Dass Gilad Schalit nach mehr als fünf Jahren endlich freikommen soll, ist ein gutes Zeichen für seine Familie, für Israel und für die Verständigung in der ganzen Region. Besonders erfreulich ist dabei, dass offenbar neben Ägypten erneut auch deutsche Stellen im Hintergrund gute Dienste leisten konnten.

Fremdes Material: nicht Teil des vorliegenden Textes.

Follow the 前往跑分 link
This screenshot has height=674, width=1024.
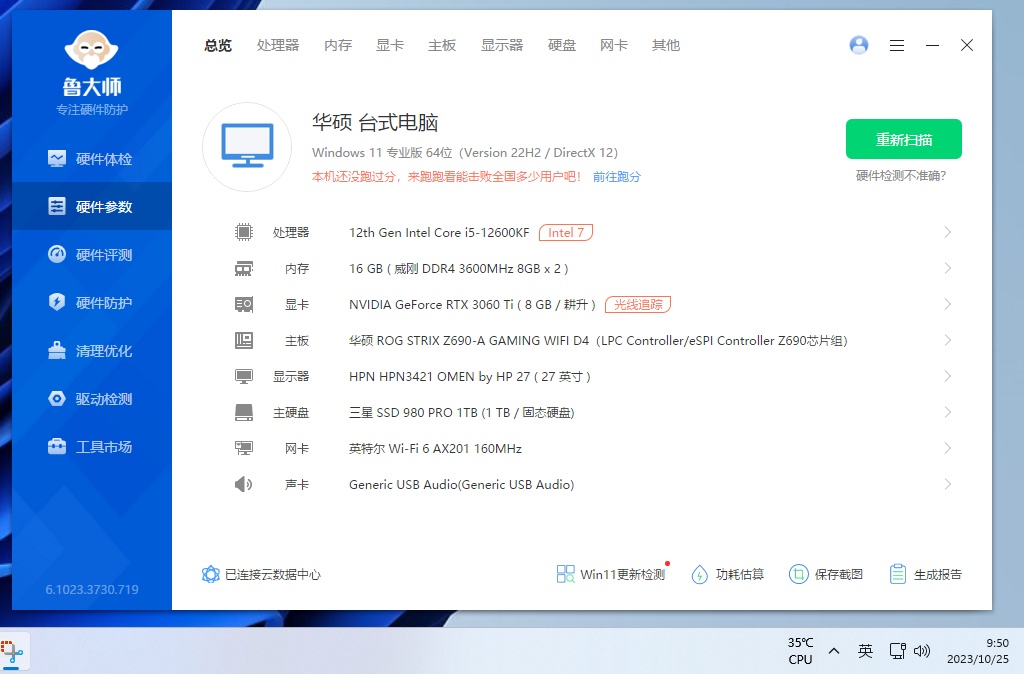(x=616, y=177)
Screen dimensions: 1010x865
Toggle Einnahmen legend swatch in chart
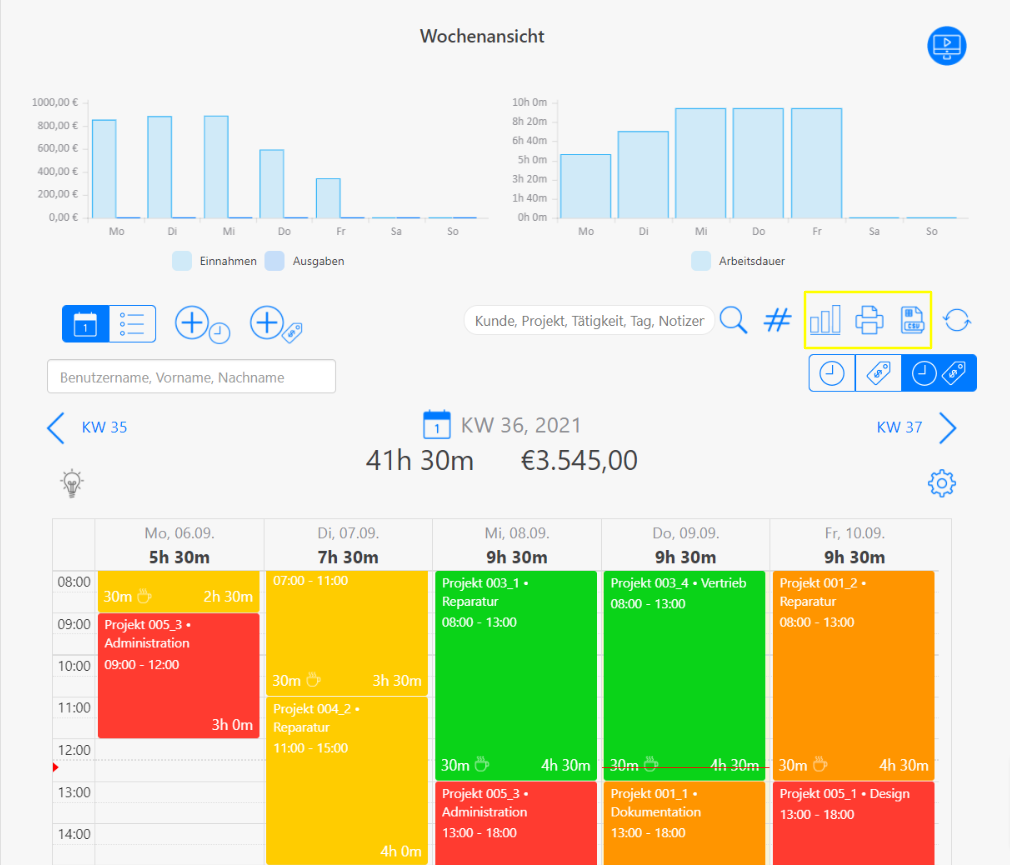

Absolut unerfreulich sind dagegen die Meldungen, nach denen die Israelische Regierung bestimmte Siedlungsaußenposten legalisieren möchte. Bislang war geplant, diese zu räumen. Eine mögliche "Legalisierung" widerspräche auch israelischer Rechtsprechung. Vor allem aber wäre dies ein schwerer Rückschlag für die internationalen Bemühungen um neue Friedensgespräche. Wer wirkliches Interesse an Gesprächen hat, kann nicht gleichzeitig einseitige Schritte ankündigen, die von der Gegenseite als Provokation gesehen werden müssen.